Eine sehr angenehme Erfahrung, da mein „klassisches“ Umfeld dieser Form ablehnend gegenüber steht. Inhaltlich geht es um die Zwangssterilisation von Roma und Sinti an November 1944 in der Frauenklinik des AK Altona in der Bülowstraße.

Ein Tag vorher habe ich Plakate in den Straßenzügen geklebt, so dass der Inhalt bekannter ist. Dabei kommt man mit den Menschen und im konkreten Standort mit Schüler:innen ins Gespräch. Auch das war sehr erbauend.

Erinnerung an die Zwangssterilisationen von Sinti und Roma in der Frauenklinik der Bülowstraße 

Im November 1944 und im Januar 1945 haben Ärzte in der Altonaer Frauenklinik des AK Altona in der Bülowstraße 9 dreizehn Menschen zwangssterilisiert. Es handelte sich dabei um Sinti und Roma sowie um People of Color (PoC). An diese Verbrechen durch das NS-System erinnern wir mit einer Kundgebung am 

Montag, den 11. November 2024, 17 Uhr, Bülowstraße 9 

Aus Gerichtsverfahren von 1946 ist bekannt, dass diese dreizehn Personen ohne Rechtsgrundlage auf mündliche Anweisung des damaligen Hamburger Gesundheitssenators, Nationalsozialist Dr.
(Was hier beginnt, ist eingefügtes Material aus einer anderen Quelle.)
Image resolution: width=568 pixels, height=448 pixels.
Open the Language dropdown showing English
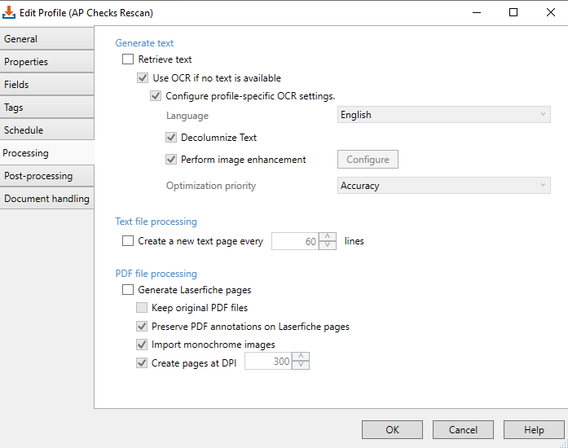pyautogui.click(x=444, y=115)
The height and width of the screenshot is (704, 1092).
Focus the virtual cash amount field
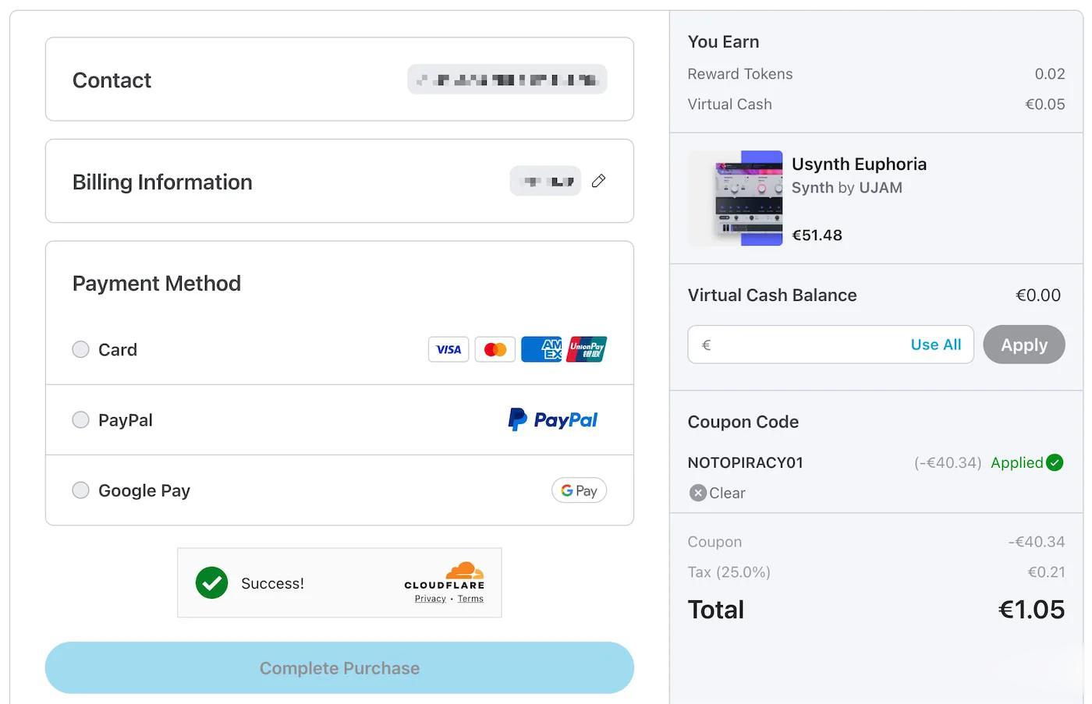click(x=803, y=345)
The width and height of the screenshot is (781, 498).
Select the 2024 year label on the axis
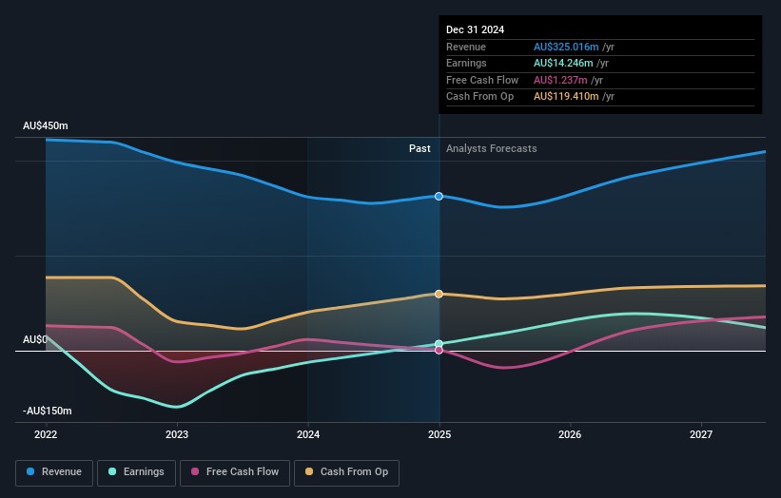pos(308,435)
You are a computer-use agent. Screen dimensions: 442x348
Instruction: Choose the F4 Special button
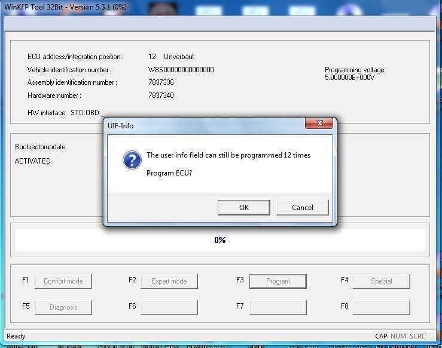click(x=381, y=281)
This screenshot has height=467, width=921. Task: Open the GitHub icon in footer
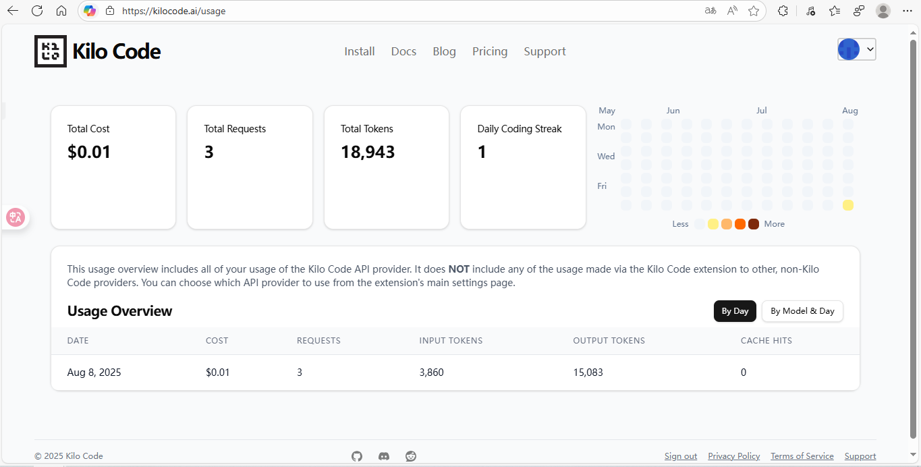click(x=357, y=456)
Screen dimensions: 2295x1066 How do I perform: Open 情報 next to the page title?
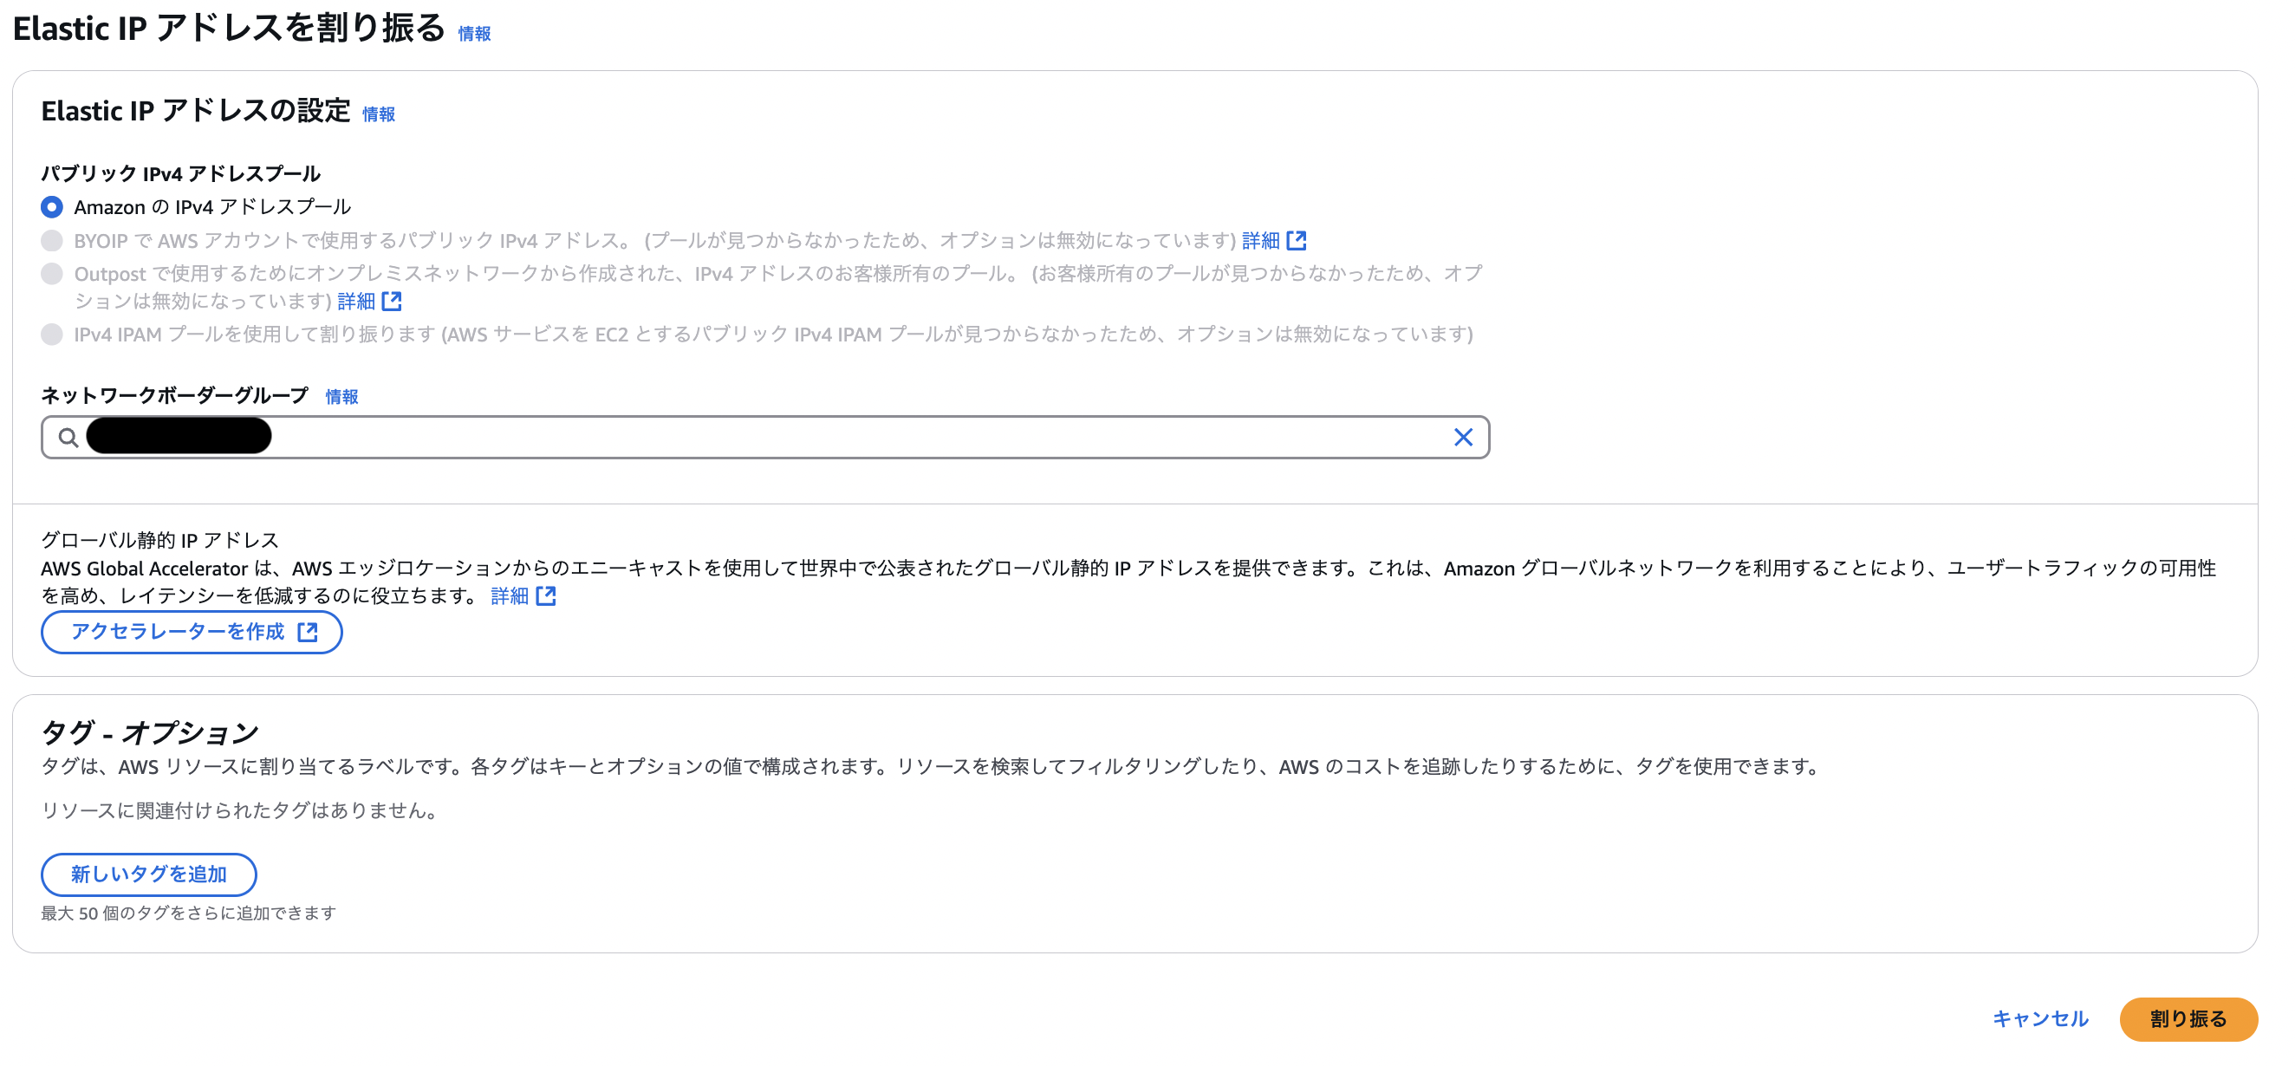coord(473,33)
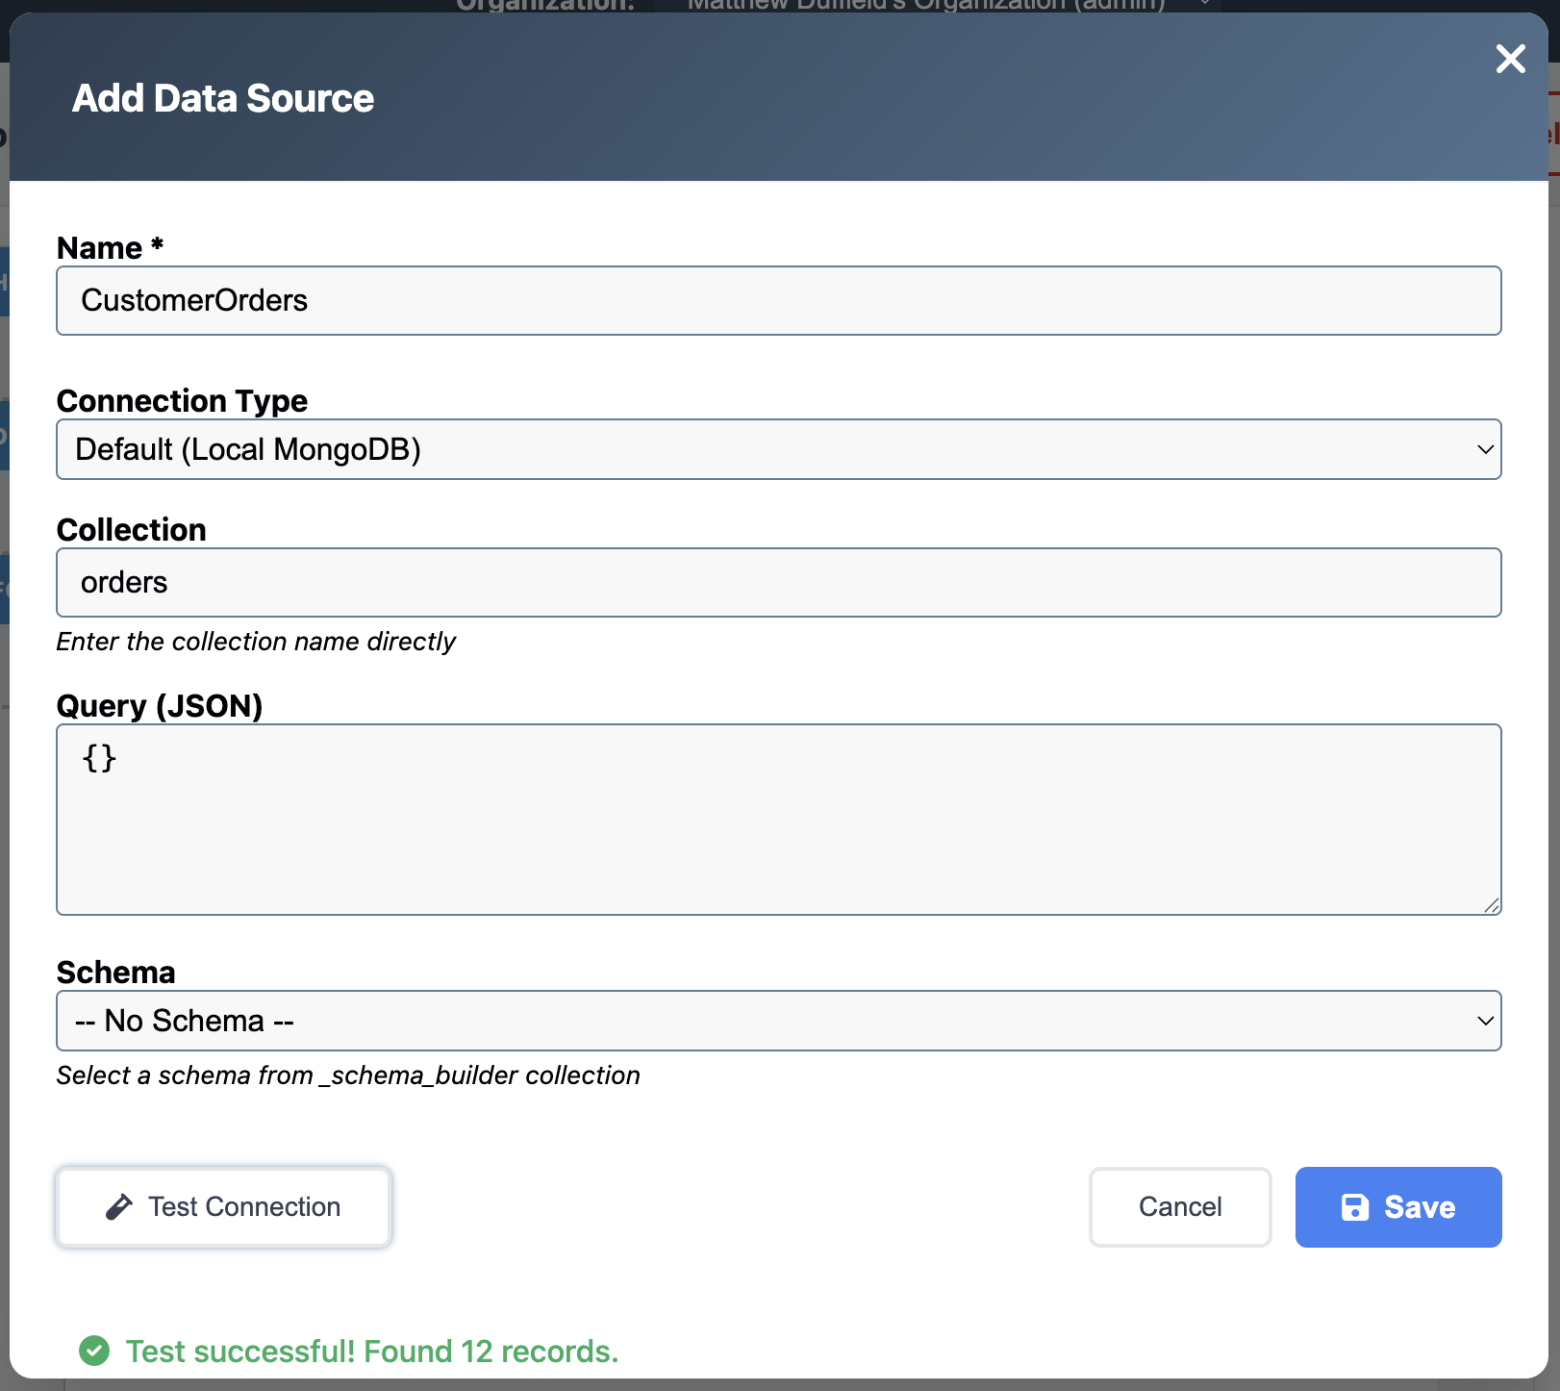The width and height of the screenshot is (1560, 1391).
Task: Click the schema_builder hint text
Action: (x=349, y=1075)
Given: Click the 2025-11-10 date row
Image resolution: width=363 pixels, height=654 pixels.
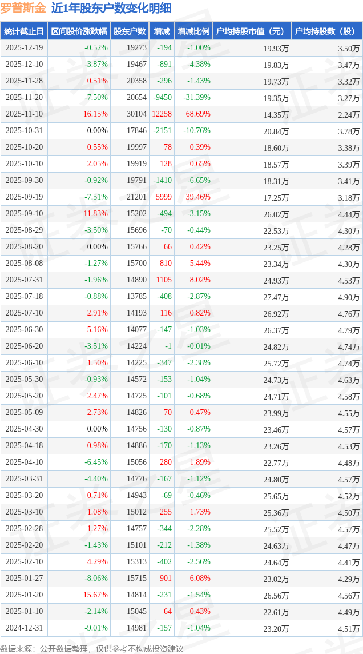Looking at the screenshot, I should click(24, 114).
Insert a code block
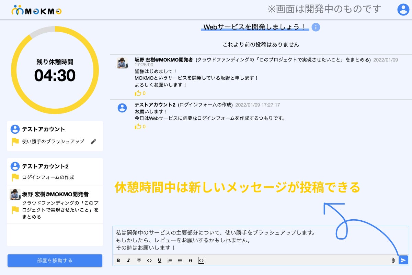The height and width of the screenshot is (275, 412). 201,261
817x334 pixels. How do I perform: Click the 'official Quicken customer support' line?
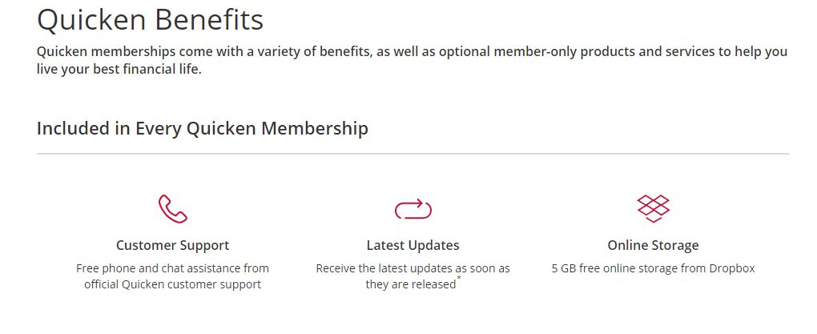172,284
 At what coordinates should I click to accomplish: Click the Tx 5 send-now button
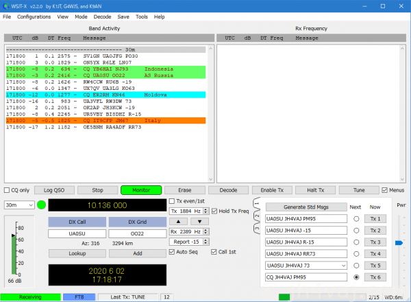[x=375, y=265]
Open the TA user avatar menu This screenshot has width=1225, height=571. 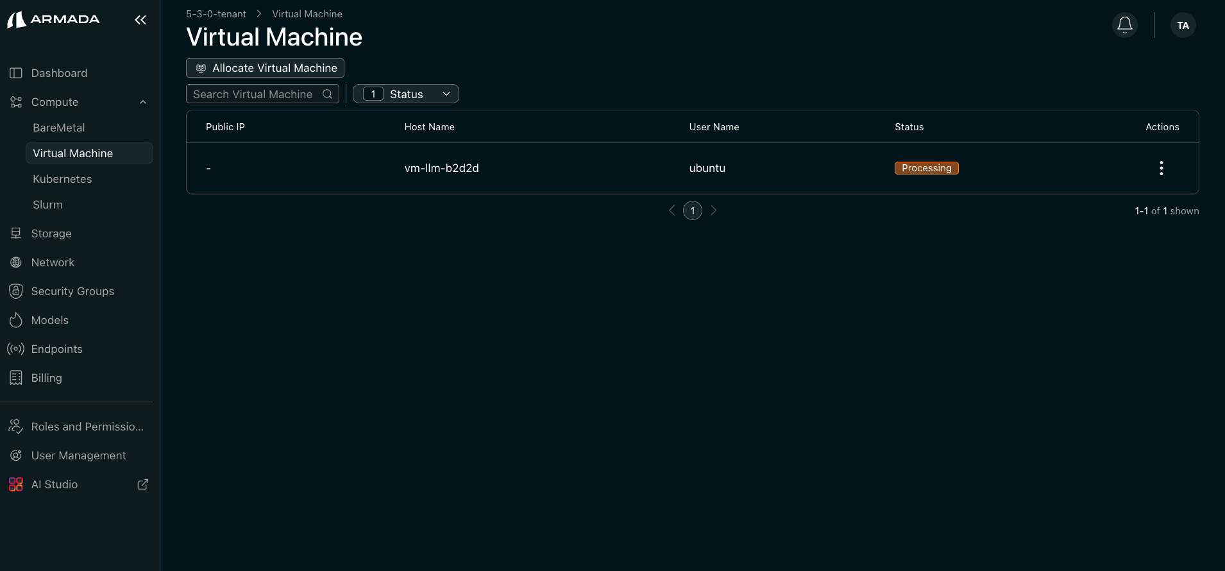(x=1183, y=26)
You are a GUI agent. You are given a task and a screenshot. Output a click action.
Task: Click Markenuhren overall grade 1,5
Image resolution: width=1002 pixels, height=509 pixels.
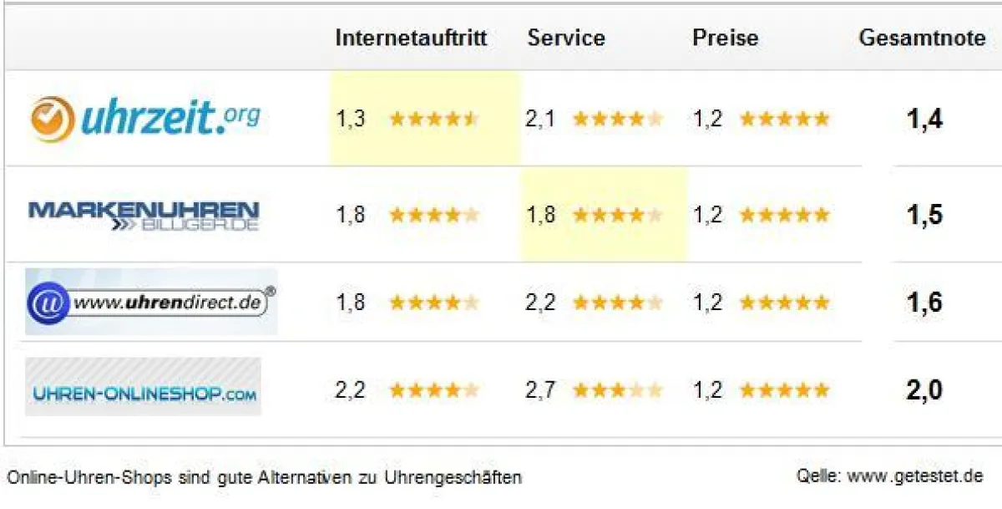pyautogui.click(x=924, y=215)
Friedrich Ofterdinger, körperlich misshandelt worden waren. Das „Erbgesundheitsgericht” entschied in der NS-Zeit über Anträge zur Sterilisation von Menschen, bei denen eine – manchmal auch nur angebliche – geistige, körperliche oder psychische Beeinträchtigung diagnostiziert worden war. Auch Alkoholkranke, Sexarbeiterinnen, Obdachlose und andere Personengruppen wurden zwangssterilisiert. Die Betroffenen selbst, ihre Eltern oder ihr Vormund konnten vor dem “Erbgesundheitsgericht” formal Widerspruch einlegen – Sinti und Roma hatten diese Möglichkeit nicht. Sie erhielten ihre Einweisung in die Klinik durch die Polizei und wurden von dieser abgeholt.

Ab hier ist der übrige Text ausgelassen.